Ma ora invece questo problema è del tutto superato, perché lo scenario si è ribaltato: la scienza è caduta dal trono, essa ha fallito, non porta alla verità ma alla rovina, non eleva l’uomo ma lo distrugge togliendogli le dimensioni più autentiche, come il gioco e il divertimento e soprattutto il contatto con la natura. Mi chiedo se queste considerazioni la piccola Matilde le ha maturate negli ultimi mesi, in cui la credibilità della scienza (o di una visione “dogmatica” della scienza considerata appunto come “infallibile”) ha conosciuto profonde crisi a causa dello scoppio della pandemia causata dal covid-19, un virus che ha mostrato tutti i limiti del sapere scientifico. Ma può anche darsi che questa “delusione” sulla forza salvifica della scienza si sia innestata su una visione già elaborata in precedenza, quella della scienza come elemento di distruzione di un sano rapporto tra l’uomo e la natura. In questa visione il vero “virus” del pianeta è l’animale uomo. Ora qui non si tratta soltanto di smontare le fragili tesi della giovanissima Matilde, ma, prima di farlo, di prenderle nella dovuta considerazione perché fanno emergere spunti molto interessanti. Ad esempio rivelano la grande sensibilità ambientale ormai molto diffusa tra i giovani al punto da farne un punto fondamentale di discernimento e orientamento. Questo fa ben sperare. Ma rivelano anche il crollo che la scienza ha subito agli occhi dei giovani, soprattutto dovuto al corto-circuito tra scienza e potere, nel senso che la scienza è vista come strumento ed espressione del potere dell'uomo (e dei suoi interessi) sul mondo che invece finisce per apparire come una preda da “spolpare”. La scienza in questa visione sarebbe solo portatrice di effetti devastanti rispetto al mondo circostante, in primis la proliferazione di cemento, plastica e di prodotti inquinanti che ci hanno distaccato da quel sano cordone ombelicale che era presente nelle nostre origini, idealizzate, come puri esseri naturali. L’uomo “a una dimensione”, quella “basica”, naturale.

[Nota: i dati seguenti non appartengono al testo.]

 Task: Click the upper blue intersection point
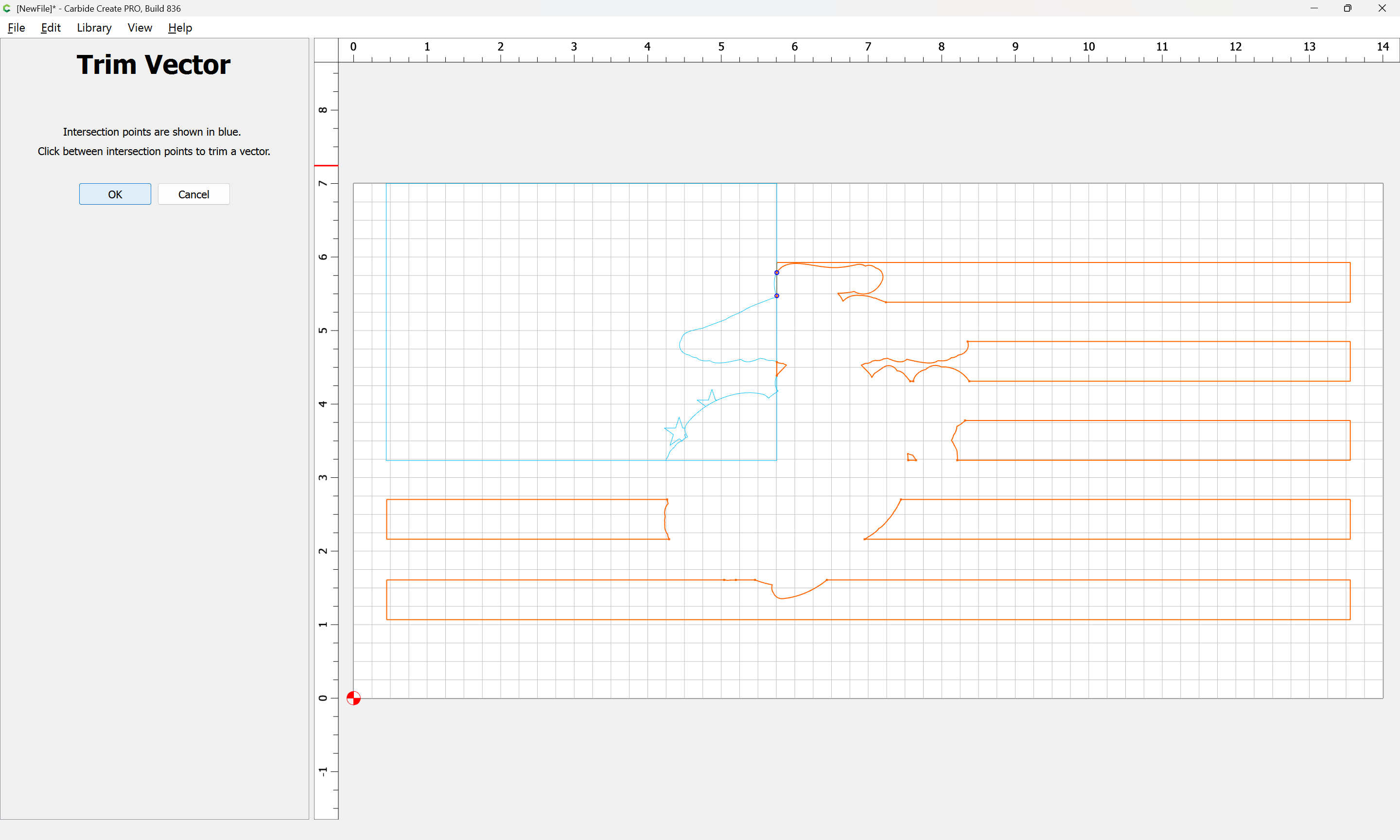pyautogui.click(x=776, y=272)
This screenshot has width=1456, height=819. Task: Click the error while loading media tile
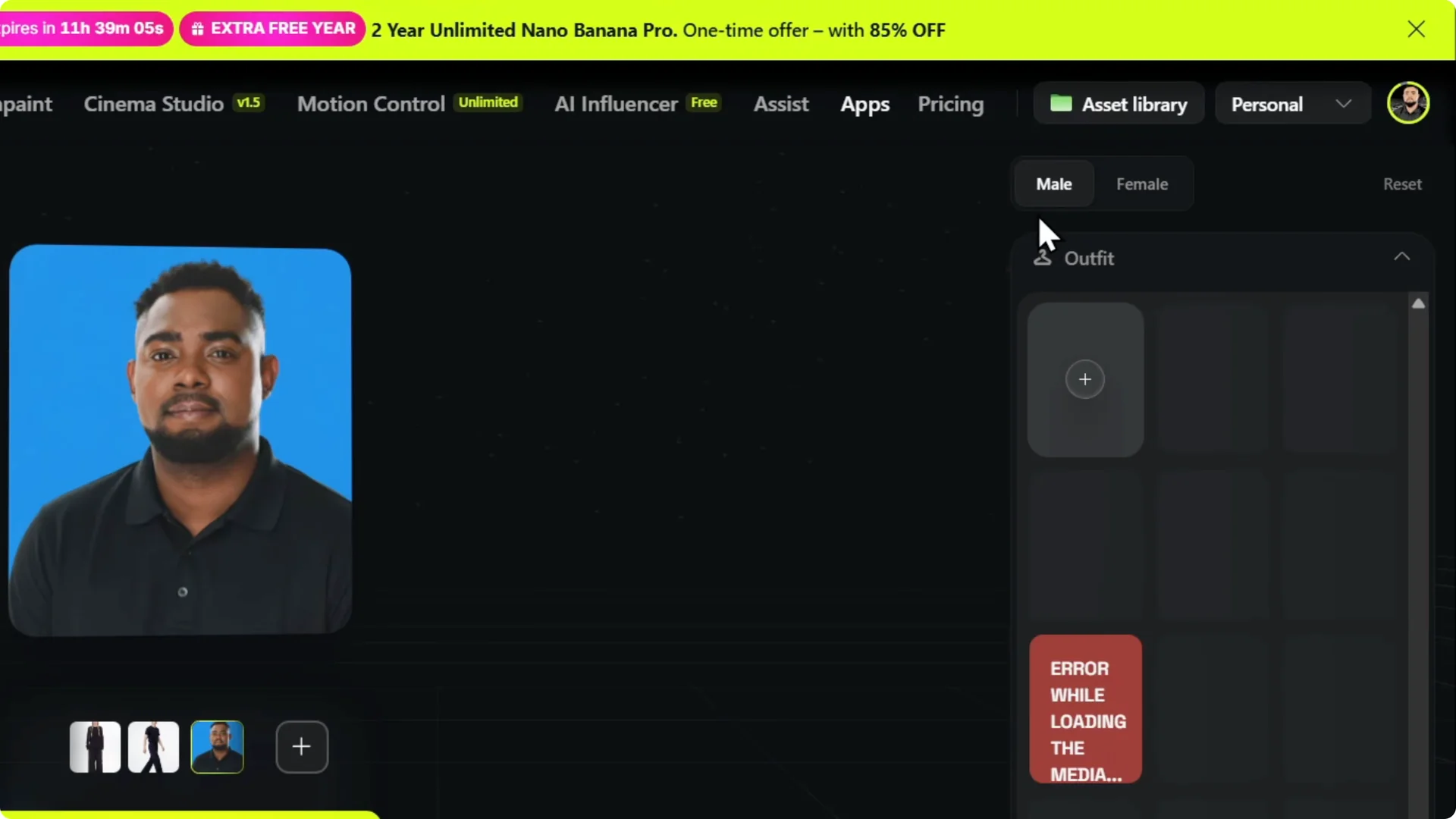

Se il ridimensionamento del culto idolatrico della scienza può essere visto favorevolmente, desta qualche preoccupazione il discredito che le parole di Matilde gettano sull’uomo come essere spirituale, chiamato a vivere cercando di soddisfare l’inestinguibile sete di conoscenza che lo inabita. Sembra proprio che Matilde preferisca vivere la condizione dei “bruti” anziché “seguir virtute e canoscenza”. Qui rispunta la lezione dei classici che non dovrebbero, come spesso invece si dice, essere “attualizzati”, perché attuali lo sono sempre; siamo noi che dobbiamo chiederci se siamo all’altezza delle loro domande, quelle domande che risuonano, inconsapevolmente, anche nelle affermazioni fragili quanto perentorie della giovane Matilde.